Glucose is an important cellular energy source, however, glucose's function as a second messenger remains relatively unexplored. Here, we find that glucose binds directly to DDX21 to regulate its function during epidermal differentiation. Specifically, glucose binds to the ATP-binding domain of DDX21 to induce a conformational change and inhibit helicase activity. Glucose binding inhibits the dimerization of DDX21 leading to re-localization from the nucleolus to the nucleoplasm and reassembly of DDX21 into larger protein complexes, increasing its association with splicing factors. This occurs during keratinocyte differentiation, where glucose accumulation is necessary, and results in DDX21 binding to RNA processing proteins and mRNA introns. Consequently, DDX21 regulates the splicing of key differentiation factors and promotes epidermal differentiation in a glucose-dependent manner. These findings reveal a novel mechanism of glucose regulation of cell signaling.
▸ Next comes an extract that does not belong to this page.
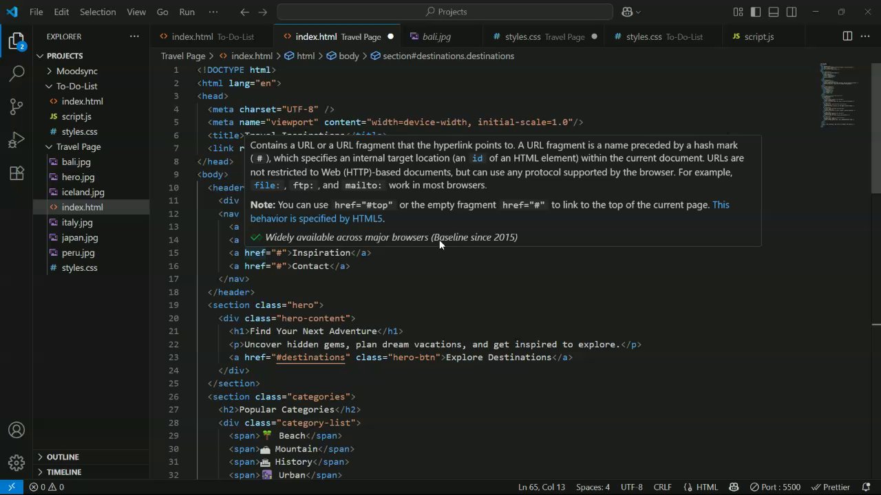
Task: Open the Extensions view
Action: 17,174
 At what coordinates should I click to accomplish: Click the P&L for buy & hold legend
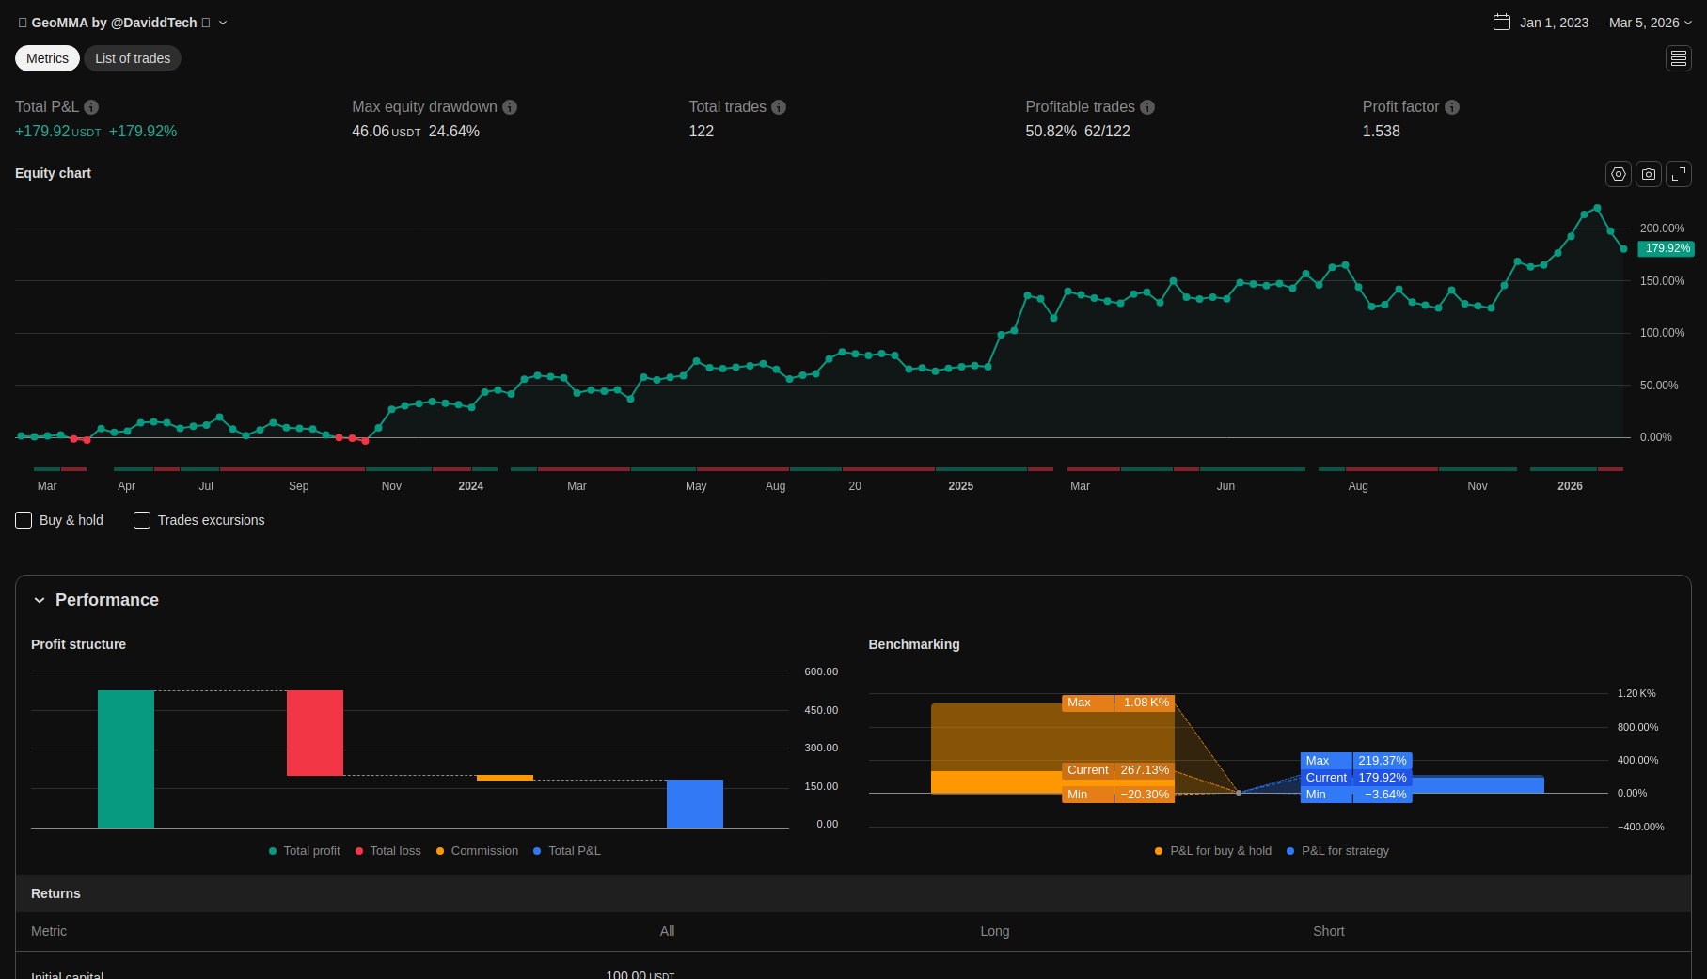click(x=1213, y=851)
Overall design: CUT&RUN was performed on primary human keratinocytes from 4 unrelated donors using HA-tagged DDX21 (anti-HA, CST, #3724) and one donor was assayed with antibodies to endogenous DDX21 (ProteinTech, 10528-1-AP) in place of HA-DDX21. H3K27me3 and IgG controls were performed on the same donor tissue (antibodies: IgG, CST, #2729; anti-H3K27me3, Active Motif, 39055).